Virtual B-cell Lymphoma Model Could Help Predict Effective Combination Therapy

Dr. Olivier Elemento
Dr. Olivier Elemento, PhD

The aberrant activation of B-cell receptor (BCR) signaling network drives survival and proliferation of B-cell malignancies including activated B-cell like diffuse large B-cell lymphoma (ABC-DLBCL). While various small molecule inhibitors have been developed to target the BCR targeting signaling network the clinical application of these targeted agents face several challenges. The complexity of the BCR signaling network ensures that individual small molecule inhibitors must be used in combination to produce effective and durable response in patients. Given the large number of possible drug combinations, comprehensive experimental screening is not really feasible.

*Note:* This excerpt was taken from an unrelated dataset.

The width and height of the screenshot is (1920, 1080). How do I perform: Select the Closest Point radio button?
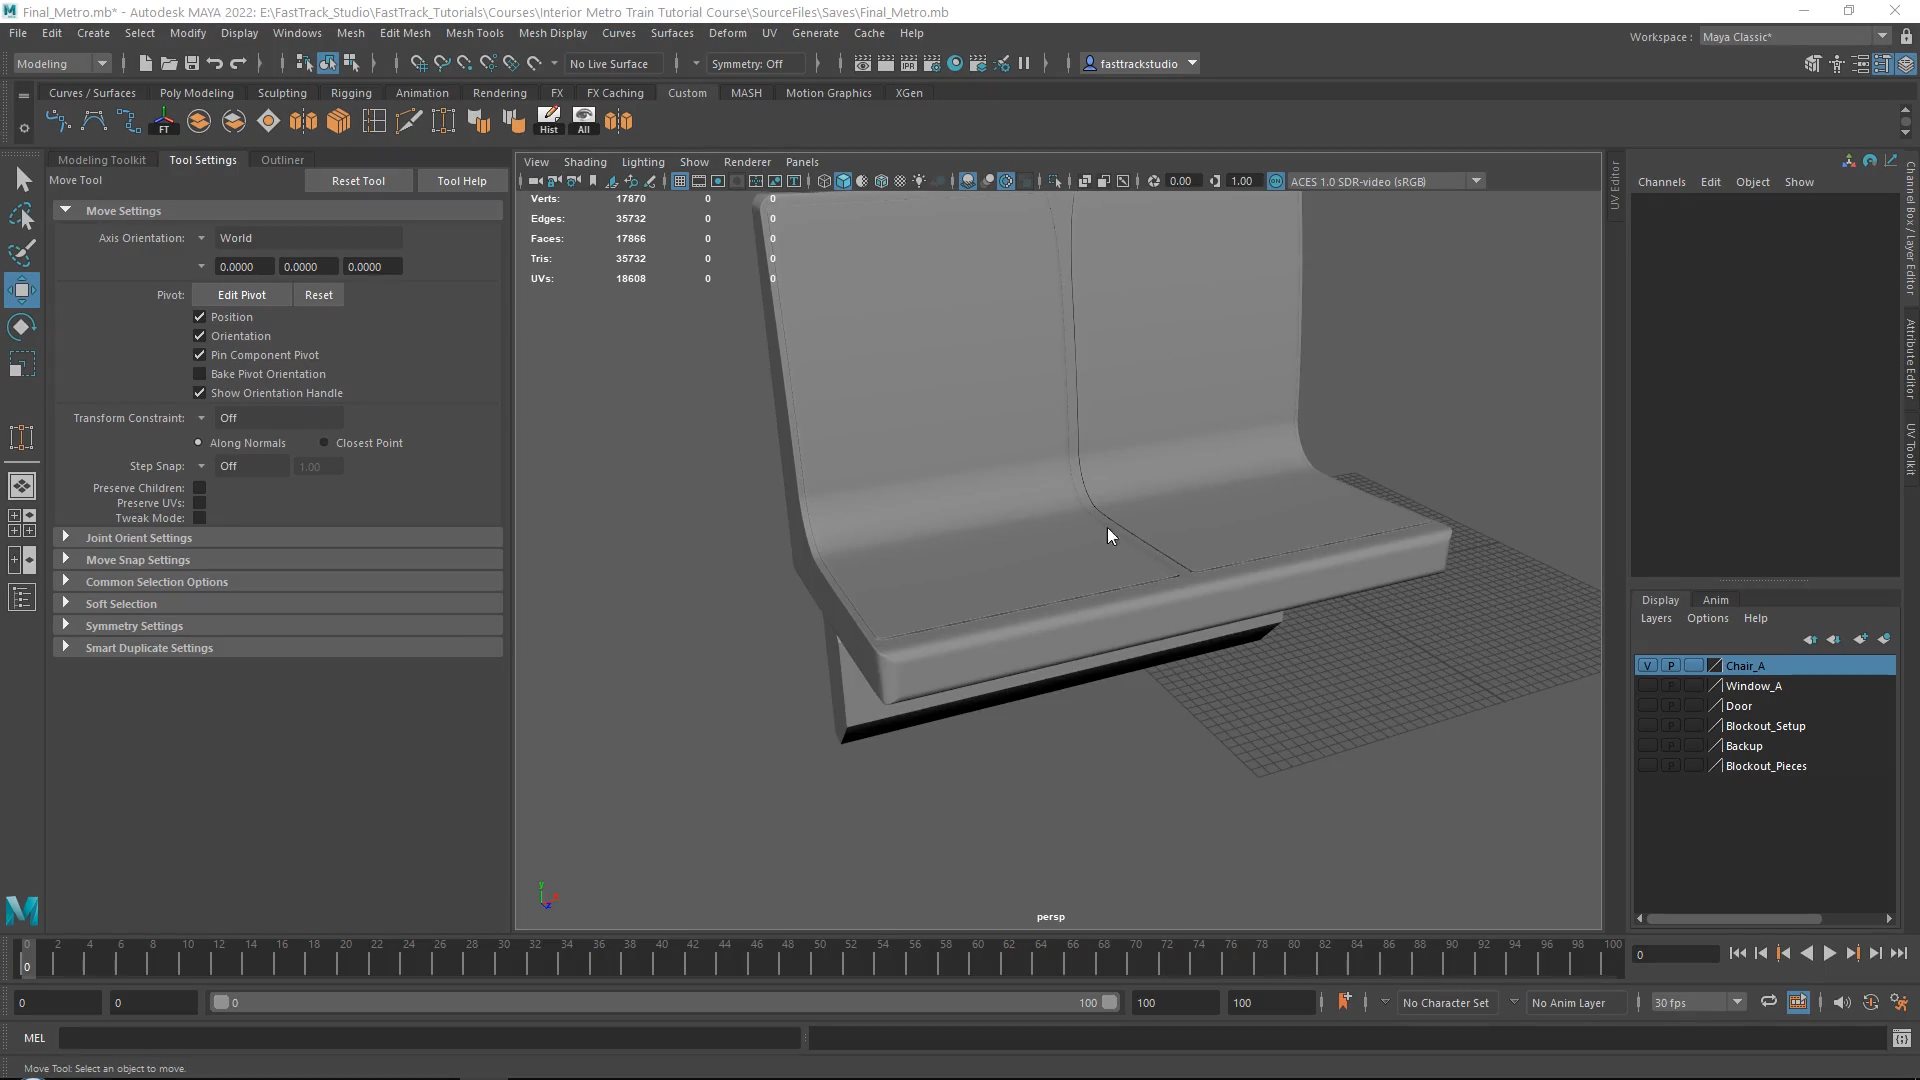(324, 443)
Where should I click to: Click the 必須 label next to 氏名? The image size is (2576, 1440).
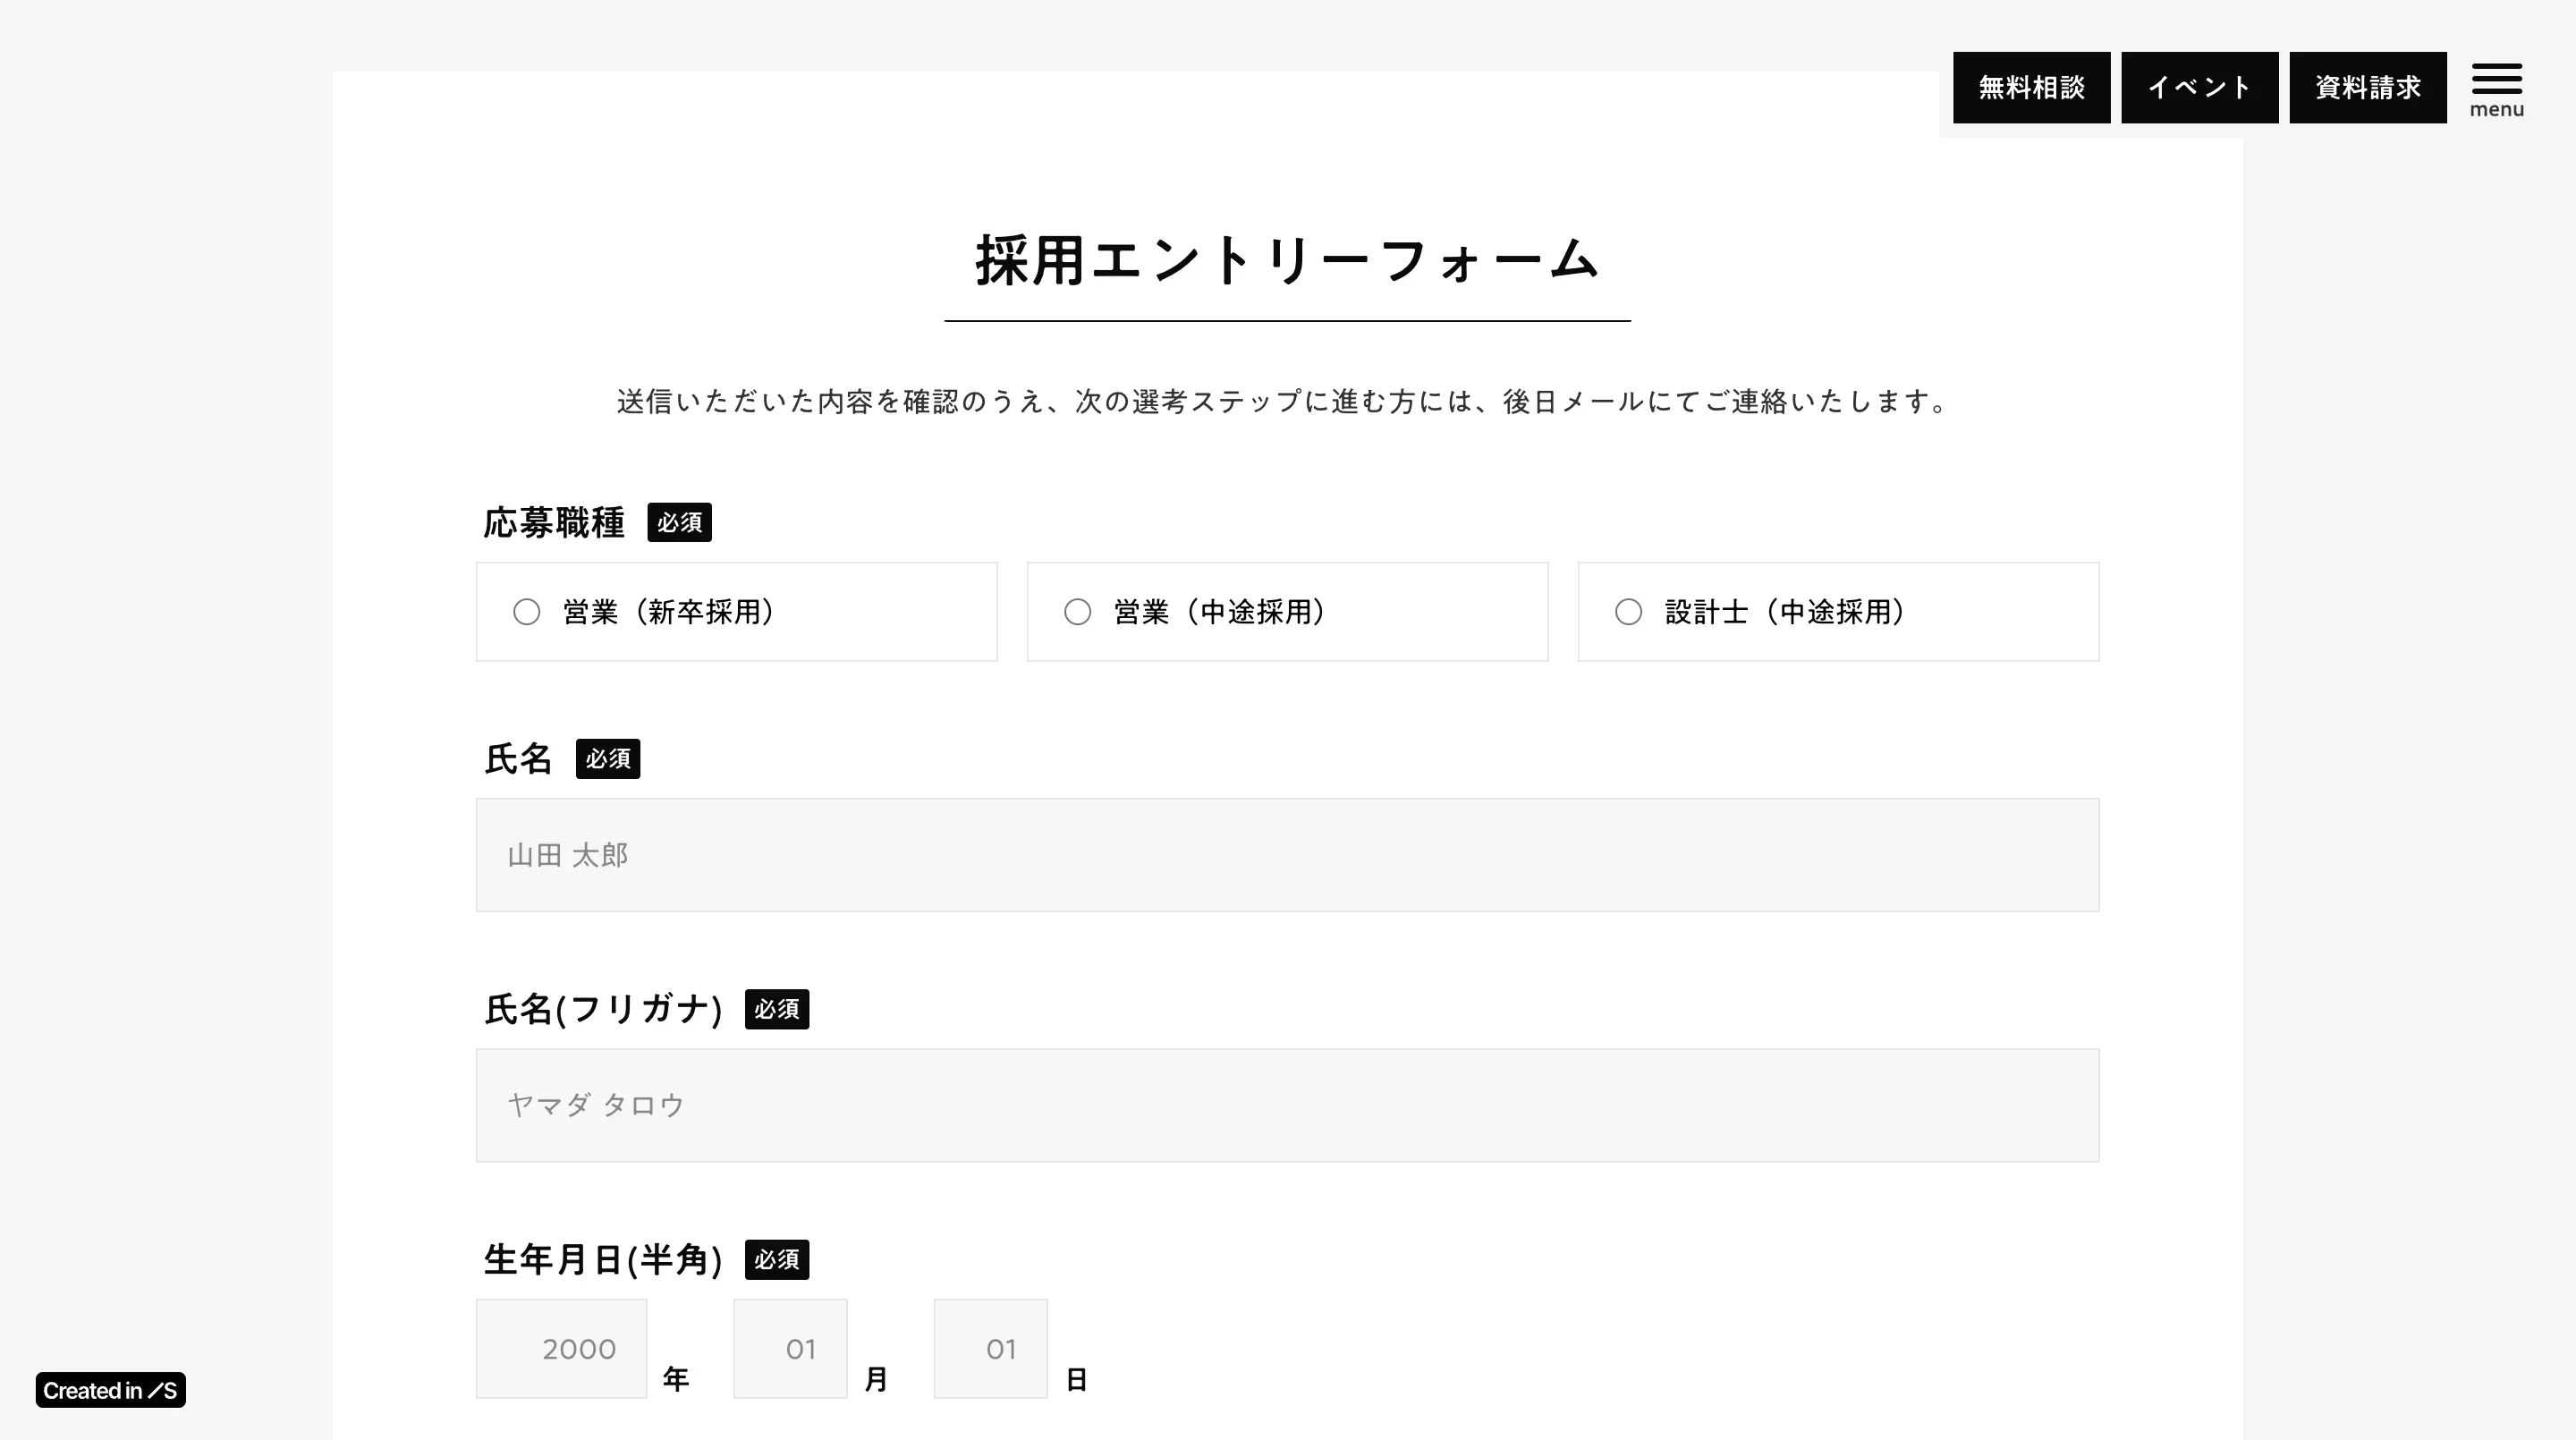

However, computational models of cell signaling networks that can accurately reconstruct signaling dynamics in silico may represent a useful alternative to experimental screen and trial-and-error experimental investigations. During the 56th Annual Meeting of the American Society of Hematology, we presented results from a computational model to predict effective combinatorial therapy in silico before validating these predictions using in vitro experiments.

Using published drug response data we began by seeking to predict the viability response of the BTK inhibitor ibrutinib in combination with inhibitors targeting other kinases, e.g. BKM-120 against PI3K, sotrastaurin against PKC-beta closely matched previously published experimental data in TMD8 (r>0.86,p<1e-11). Next we sought to identify synergistic drug combinations. Computational screening predicted dual blockage of LYN and SYK as the most synergistic combination, which we confirmed experimentally by treating TMD8 cells with LYN inhibitor Dasatinib and SYK inhibitor R406 at multiple doses.

Finally we sought to use our model to predict biomarkers of sensitivity and resistance to specific treatment strategies. We found that overexpression of PTP1B, which dephosphorylates BTK substrate PLCg2, predicts relative sensitivity to BTK inhibition. Supporting this prediction, we observed increased PTP1B expression in DLBCL cell lines sensitive to ibrutinib treatment, suggesting PTP1B as potential biomarker for ibrutinib sensitivity.

In conclusion, this study provides for a new approach to computationally optimize combinatorial targeted therapy against aberrant BCR signaling. Going forward it will be another method to discover effective patient specific drug combinations.